The MPL-50 (МПЛ-50, малая пехотная лопата-50, malaya pekhotnaya lopata-50, small infantry spade-50) is a small spade (50 cm length) invented by Danish officer Mads Johan Buch Linnemann in 1869. It has been used by rank and file military personnel in the Russian Empire, Soviet Union and its successor states since the late 19th century. While nominally an entrenching tool, the MPL-50 has seen wide-ranging wartime applications, from a close-quarters combat weapon to a cooking utensil. It is sometimes known by the name 'Saperka'.

==History==
The MPL-50 was invented in 1869 by the Danish officer Mads Johan Buch Linnemann. In 1870 it was patented and supplied to the Danish Army. The next year it was adopted by the much bigger Austrian Army, and Linnemann founded a factory in Vienna to produce his spade. It was later introduced to Germany, France, Romania and Russia, though only Russia recognized Linnemann's patent rights, and paid him 30,000 rubles and ordered 60,000 spades. The MPL-50 remains almost unchanged through its history in Russia and the Soviet Union; attempts to introduce a folded-handle design were not approved.

==Design==
The MPL-50 has a total length of 50 cm; the steel blade is 15 cm wide and 18 cm long. It is sharpened on its working edge and often on one side, for use as an axe. The wooden handle is not painted, but polished with sandpaper and fire singed to create a smooth surface that doesn't slide off the user's hand. The blade carries the manufacturer's seal, which indicates the production year and distinguishes original products from forgeries.

==Use==
The main purpose of MPL-50 is entrenching, which is carried out at a rate of 0.1–0.5 m^{3}/hour depending on the soil type and physical condition of the soldier. The spade can also be used as an axe, and one side of its blade is sharpened for this purpose, or as a hammer, with the flat of the blade as the working surface. It can serve as an oar for paddling on improvised rafts, as a frying pan for cooking food, and as a measuring device, as its length and width are standardized.
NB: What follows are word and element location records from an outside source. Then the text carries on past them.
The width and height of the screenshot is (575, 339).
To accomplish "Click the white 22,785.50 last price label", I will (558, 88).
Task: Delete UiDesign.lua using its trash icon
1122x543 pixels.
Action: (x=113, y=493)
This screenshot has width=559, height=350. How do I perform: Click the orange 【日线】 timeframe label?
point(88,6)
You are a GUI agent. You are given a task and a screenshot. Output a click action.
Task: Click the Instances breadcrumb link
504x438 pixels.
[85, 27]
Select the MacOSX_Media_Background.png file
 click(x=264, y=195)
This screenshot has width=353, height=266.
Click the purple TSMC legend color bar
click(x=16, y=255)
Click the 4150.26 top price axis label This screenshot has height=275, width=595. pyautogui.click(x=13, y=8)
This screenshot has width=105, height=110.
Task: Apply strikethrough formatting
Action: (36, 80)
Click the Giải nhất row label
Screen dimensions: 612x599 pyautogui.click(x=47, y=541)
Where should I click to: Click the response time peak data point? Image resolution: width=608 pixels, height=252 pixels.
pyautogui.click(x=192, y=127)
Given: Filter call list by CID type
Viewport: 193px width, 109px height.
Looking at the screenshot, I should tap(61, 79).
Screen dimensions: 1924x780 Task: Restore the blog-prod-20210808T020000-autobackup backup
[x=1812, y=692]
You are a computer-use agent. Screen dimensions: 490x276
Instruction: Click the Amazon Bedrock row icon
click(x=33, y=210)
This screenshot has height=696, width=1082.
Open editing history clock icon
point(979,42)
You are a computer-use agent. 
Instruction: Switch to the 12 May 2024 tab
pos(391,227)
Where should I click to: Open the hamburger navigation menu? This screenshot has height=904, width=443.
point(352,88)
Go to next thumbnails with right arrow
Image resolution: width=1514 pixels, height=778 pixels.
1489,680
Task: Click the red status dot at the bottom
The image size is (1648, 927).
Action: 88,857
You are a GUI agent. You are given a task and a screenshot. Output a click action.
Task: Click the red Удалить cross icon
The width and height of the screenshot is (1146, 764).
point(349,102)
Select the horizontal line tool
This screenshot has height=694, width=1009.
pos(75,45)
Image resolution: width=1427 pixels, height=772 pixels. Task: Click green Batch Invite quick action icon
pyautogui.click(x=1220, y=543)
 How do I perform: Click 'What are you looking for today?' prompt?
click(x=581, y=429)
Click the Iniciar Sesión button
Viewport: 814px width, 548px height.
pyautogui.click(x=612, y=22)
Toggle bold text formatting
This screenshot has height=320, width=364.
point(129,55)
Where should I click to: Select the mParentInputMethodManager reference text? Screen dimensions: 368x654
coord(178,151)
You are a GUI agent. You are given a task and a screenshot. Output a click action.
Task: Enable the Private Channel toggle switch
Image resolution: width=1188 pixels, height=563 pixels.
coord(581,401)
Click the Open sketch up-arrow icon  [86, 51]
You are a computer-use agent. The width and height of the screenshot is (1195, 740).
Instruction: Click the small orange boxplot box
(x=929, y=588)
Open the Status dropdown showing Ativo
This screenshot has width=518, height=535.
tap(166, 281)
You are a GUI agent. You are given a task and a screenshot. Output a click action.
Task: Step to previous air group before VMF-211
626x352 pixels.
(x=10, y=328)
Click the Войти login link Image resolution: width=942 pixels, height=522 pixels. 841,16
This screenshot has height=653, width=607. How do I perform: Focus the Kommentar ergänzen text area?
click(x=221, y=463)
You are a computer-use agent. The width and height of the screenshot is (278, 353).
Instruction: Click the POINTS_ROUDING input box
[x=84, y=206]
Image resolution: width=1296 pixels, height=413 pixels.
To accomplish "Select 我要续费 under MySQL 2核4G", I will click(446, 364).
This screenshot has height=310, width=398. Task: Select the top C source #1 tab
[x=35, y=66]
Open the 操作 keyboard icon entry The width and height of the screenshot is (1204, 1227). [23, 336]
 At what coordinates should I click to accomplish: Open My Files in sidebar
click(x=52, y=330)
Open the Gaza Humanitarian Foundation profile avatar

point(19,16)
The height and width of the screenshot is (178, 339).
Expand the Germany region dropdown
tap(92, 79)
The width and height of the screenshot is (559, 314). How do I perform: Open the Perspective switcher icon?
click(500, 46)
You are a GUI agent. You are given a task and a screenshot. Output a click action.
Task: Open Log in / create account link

Soviet Spetsnaz units had advanced training with the MPL-50, which they mostly used as a weapon for close quarters combat rather than for entrenching. The spade is well balanced, which allows it to be used as a throwing weapon.

In March 2023, the UK's Ministry of Defence claimed that Russian military reservists fighting in Ukraine had resorted to using MPL-50s in hand-to-hand combat, due to a shortage of ammunition.